I have been trying to figure out why book sales have been on a tear over the last few months, to the point of even asking openly here and on the Book Riot podcast, what the reasons could be. One consistent answer has been that “books are cool now.” This is famously a difficult thing to support with evidence, but pieces in Elle with subtitles like “how the literary world became 2024’s biggest trend” make me sit up in my chair. Not sure that we need a longitudinal study of celebrities being photographed with books to agree that it feels like this is more common (I certainly don’t remember Ellen Pompeo walking around with Never Let Me Go in 2005, but maybe she did).

Project 2025’s Plan to Eliminate Public Schools Has Already Started

I have tried to avoid looking directly at Project 2025. In fact, I haven’t even squinted at it through my fingers, but rather have relied on others reading and digested what all that is in this diabolical document of moonwalking into the worst parts of the past. Perhaps more frightening than the plan are the efforts already underway to undermine, weaken, or straight up disembowel that critical pillar of civic life: the public school. It is the natural extension of banning books that say that you can love who you want: let’s just do away with the whole idea of kids learning about things that don’t have the stamp of approval from the most bigoted among us. Please vote, folks.
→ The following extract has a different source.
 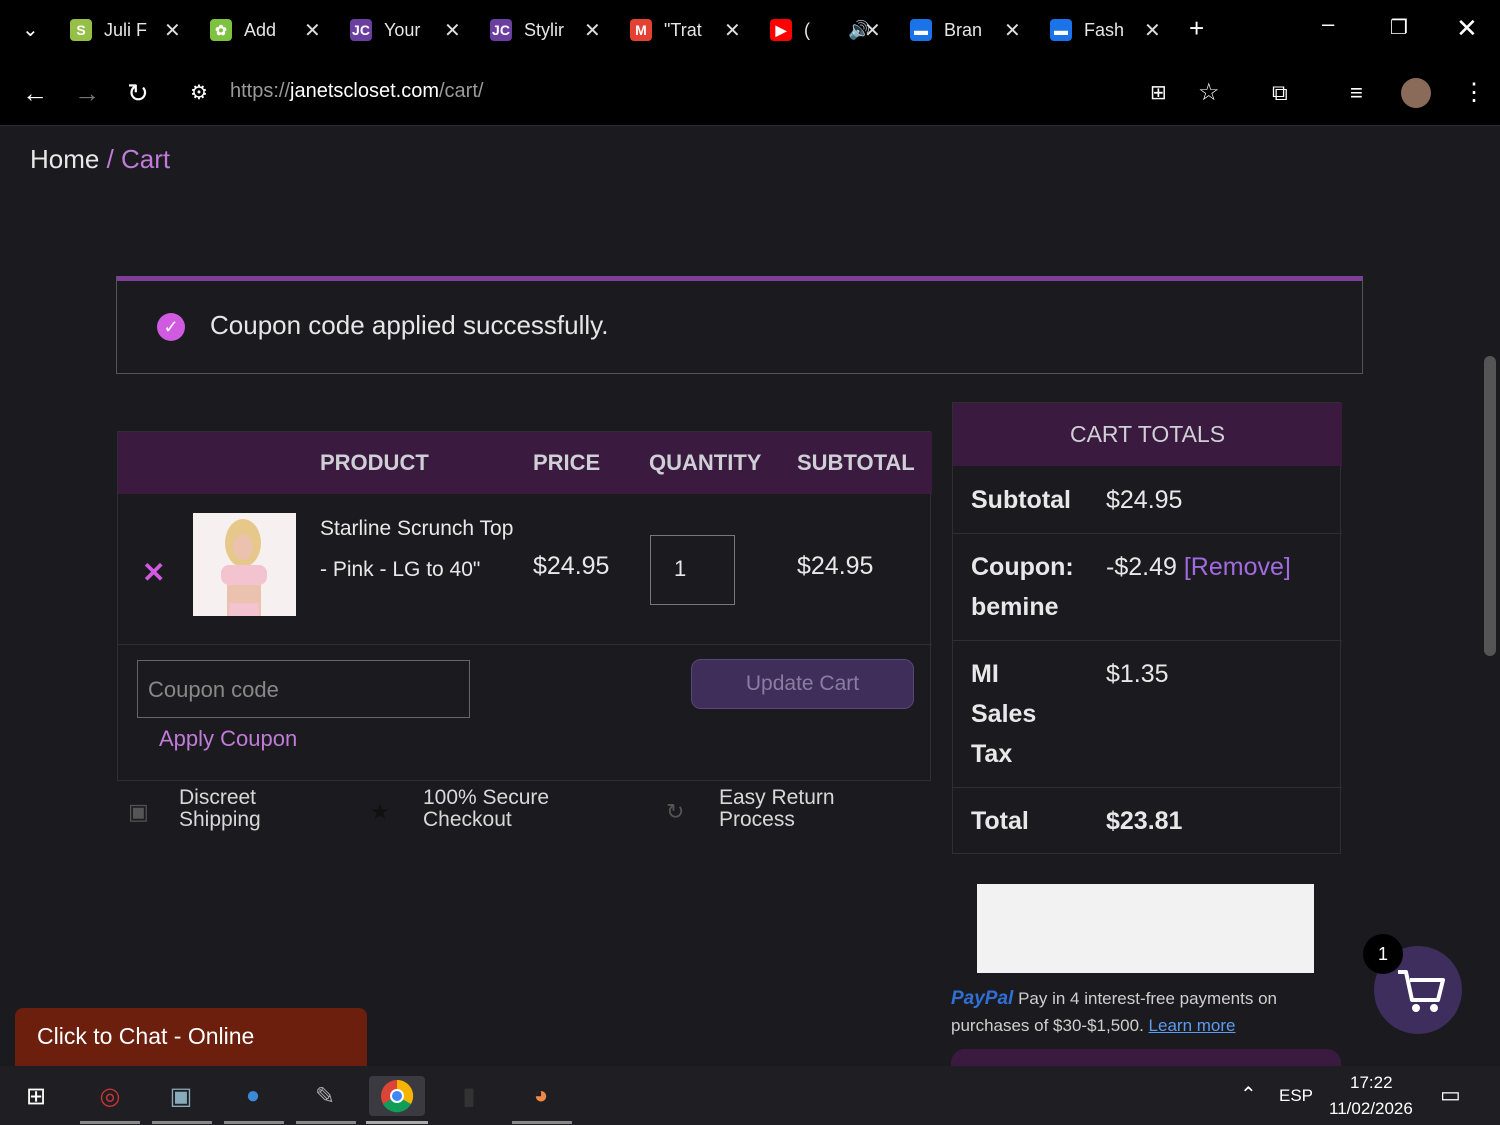 I want to click on pointer-app-icon: ●, so click(x=253, y=1096).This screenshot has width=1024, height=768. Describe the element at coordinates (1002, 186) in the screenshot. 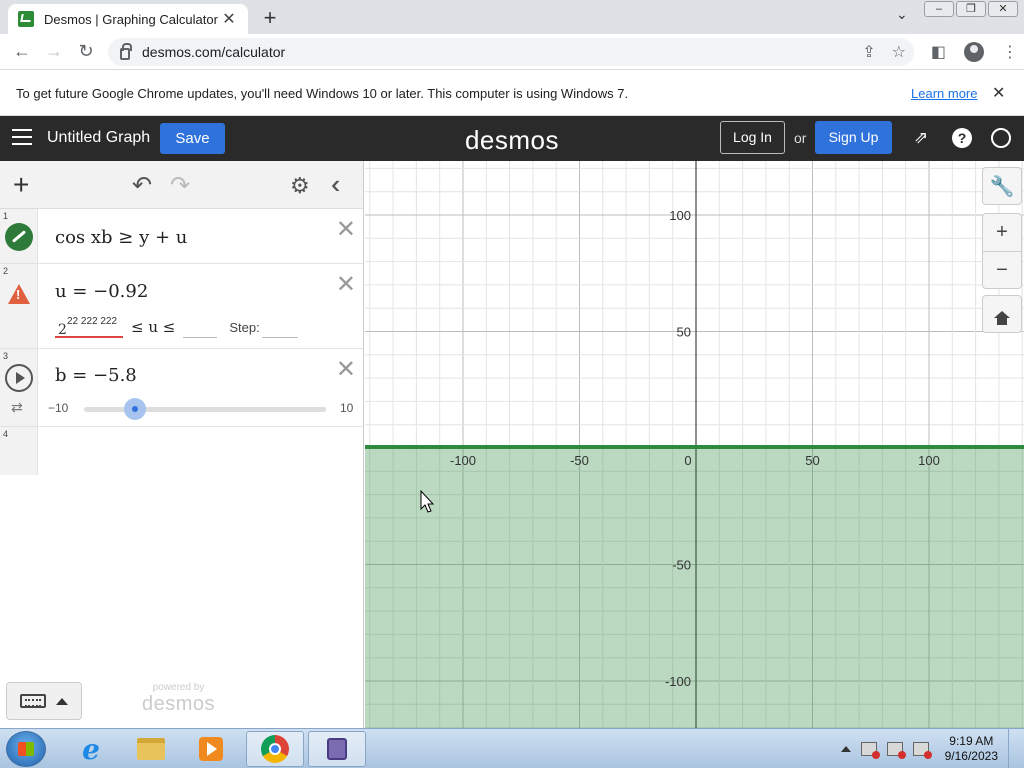

I see `graph-settings-wrench-icon: 🔧` at that location.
How Do You Solve a Problem Like Norman Mailer?

I don’t particularly care about this question as it pertains to Mailer himself (never been my cup of tea, even apart from the wife-stabbing), but I am still nowhere with the broader question of how/if/when to (re)engaged with artists who have done terrible things, disseminated hurtful ideas, or otherwise stained their work with themselves. Beckerman thinks that this new Mailer documentary’s deployment of ambivalence might be some sort of way forward. I must admit I am not sure. How can you “he was a complicated guy” your way out of knowing some of this stuff? I find myself at moments even thinking about some sort of separating the art from the artist strategy, but somehow it doesn’t erase my memory—the thing, whatever it might be for any given figure–lingers. I was out while the news about how Alice Munro seems to have enabled child abuse for years and again arrive at these same excruciating questions: I cannot forget that I love Runaway. I cannot find a way to forgive or ignore or explain or contextualize or compartmentalize what now comes with loving (having loved?) Runaway. Nor, it seems to me, have any of us. Not really.

The NeverEnding Story at 40

On the occasion of the 40th anniversary of the film release of The Neverending Story, Rebecca, Sharifah, and I talk about the book, movie, and its place in pop and nerd culture. This was a ton of fun.